Cette tour maîtresse considérable de plus de trente
mètres de diamètre, chef-d’œuvre de
l’architecture féodale, était au double
exactement de celle du Louvre de Philippe
Auguste dont relevaient tous les fiefs du royaume. L’orgueil
d’Enguerrand III de Coucy, son constructeur, se lisait au
tympan de sa poterne, ornée d’un chevalier terrassant un
lion ; sa richesse et sa puissance s’exprimaient crûment
dans l’édifice, portant à la démesure le
concept de la tour de Laon toute voisine, également bâtie
par le roi. Chacune des quatre tours du château équivalait,
à elle seule, à l’un de ces donjons que Philippe
Auguste égrena dans les villes et châteaux du domaine
royal élargi par ses conquêtes.
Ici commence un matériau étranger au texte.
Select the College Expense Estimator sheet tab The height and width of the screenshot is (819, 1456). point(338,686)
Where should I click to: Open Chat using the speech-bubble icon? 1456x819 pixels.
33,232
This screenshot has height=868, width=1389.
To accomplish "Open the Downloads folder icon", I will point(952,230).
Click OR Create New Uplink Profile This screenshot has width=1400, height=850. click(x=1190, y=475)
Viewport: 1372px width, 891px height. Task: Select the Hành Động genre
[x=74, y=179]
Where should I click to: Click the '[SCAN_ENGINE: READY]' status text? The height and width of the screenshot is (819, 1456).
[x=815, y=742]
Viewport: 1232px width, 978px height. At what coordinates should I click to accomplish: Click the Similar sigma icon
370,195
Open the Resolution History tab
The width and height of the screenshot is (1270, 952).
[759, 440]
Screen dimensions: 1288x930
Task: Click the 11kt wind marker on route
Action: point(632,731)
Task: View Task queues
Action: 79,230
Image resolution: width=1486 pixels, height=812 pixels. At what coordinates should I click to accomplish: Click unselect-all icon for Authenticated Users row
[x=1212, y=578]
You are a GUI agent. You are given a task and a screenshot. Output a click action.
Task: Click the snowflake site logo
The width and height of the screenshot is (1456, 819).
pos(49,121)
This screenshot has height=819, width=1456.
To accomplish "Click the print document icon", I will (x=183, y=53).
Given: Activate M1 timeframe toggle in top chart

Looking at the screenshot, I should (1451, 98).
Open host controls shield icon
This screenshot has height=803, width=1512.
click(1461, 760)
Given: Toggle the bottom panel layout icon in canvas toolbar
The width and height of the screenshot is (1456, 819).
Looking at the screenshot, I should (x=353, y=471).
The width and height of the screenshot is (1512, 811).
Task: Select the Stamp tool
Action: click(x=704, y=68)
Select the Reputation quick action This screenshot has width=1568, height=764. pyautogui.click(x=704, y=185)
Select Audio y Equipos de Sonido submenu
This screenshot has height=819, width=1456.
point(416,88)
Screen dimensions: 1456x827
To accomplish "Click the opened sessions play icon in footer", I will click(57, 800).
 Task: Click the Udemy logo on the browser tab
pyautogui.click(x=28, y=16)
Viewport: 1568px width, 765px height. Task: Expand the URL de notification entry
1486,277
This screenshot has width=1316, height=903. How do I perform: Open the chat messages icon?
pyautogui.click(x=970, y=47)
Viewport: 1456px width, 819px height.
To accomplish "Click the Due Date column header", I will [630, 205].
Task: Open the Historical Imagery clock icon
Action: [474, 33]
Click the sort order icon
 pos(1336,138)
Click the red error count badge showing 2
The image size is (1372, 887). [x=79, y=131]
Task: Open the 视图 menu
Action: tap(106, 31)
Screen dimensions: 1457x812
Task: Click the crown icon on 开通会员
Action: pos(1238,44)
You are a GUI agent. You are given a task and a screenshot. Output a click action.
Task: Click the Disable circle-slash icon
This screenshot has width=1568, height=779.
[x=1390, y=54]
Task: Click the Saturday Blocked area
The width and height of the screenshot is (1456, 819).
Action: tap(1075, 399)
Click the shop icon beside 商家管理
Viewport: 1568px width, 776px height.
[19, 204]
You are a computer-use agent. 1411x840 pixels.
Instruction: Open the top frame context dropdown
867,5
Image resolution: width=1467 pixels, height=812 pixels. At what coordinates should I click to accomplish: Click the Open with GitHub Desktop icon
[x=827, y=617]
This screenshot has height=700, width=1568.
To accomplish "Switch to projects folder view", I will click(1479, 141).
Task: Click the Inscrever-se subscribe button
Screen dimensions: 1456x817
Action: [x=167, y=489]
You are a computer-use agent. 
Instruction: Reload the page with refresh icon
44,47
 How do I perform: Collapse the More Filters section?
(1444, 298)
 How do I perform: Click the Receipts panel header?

Et la tour maîtresse,
protégée par une chemise circulaire qui ceinturait sa
base, était coiffée d’une couronne de créneaux
en berceau brisé, sous une corniche finement moulurée
cantonnée de pinacles.
Enguerrand III fut l’un des plus puissants barons du royaume
sous Philippe Auguste, Louis VIII puis Saint
Louis ; il fortifia Marle, Assis-sur-Serre, Folembray,
mais Saint-Gobain et Coucy furent ses œuvres maîtresses.
Saint-Gobain avait disparu dès le XVIIe siècle
pour laisser place à la manufacture aujourd’hui
multinationale, ne laissant que de massifs soubassements où
circule une extraordinaire galerie défensive. Mais Coucy
demeurait, formidable sentinelle des plaines du Vermandois ; sa
carapace avait survécu à la poudre de Mazarin
en 1652, à un tremblement de terre en 1692, jusqu’à
cette triste journée du 23 mars 1917 où 28 tonnes de
cheddite réduisirent la tour maîtresse à un
énorme monceau de pierres, ensevelissant sa base, son fossé
et sa chemise sous un triste cône de destruction ; dix
autres tonnes eurent raison des tours qu’Enguerrand VII de
Coucy avait couronnées de mâchicoulis, laissant
orphelines les deux salles des Preuses et des Preux.
Coucy fut une victime de guerre, voire la victime d’un crime
contre l’âme d’une nation, car c’est cela qui
motiva son ultime destruction. Plusieurs fois a été
agité le projet fou d’une reconstruction, qui ne serait
probablement pas souhaitable ; on doit espérer que la
commémoration du centenaire de sa destruction fasse renaître
le projet d’en dégager les bases, qui donneraient la
mesure de ce colosse abattu, mais encore présent.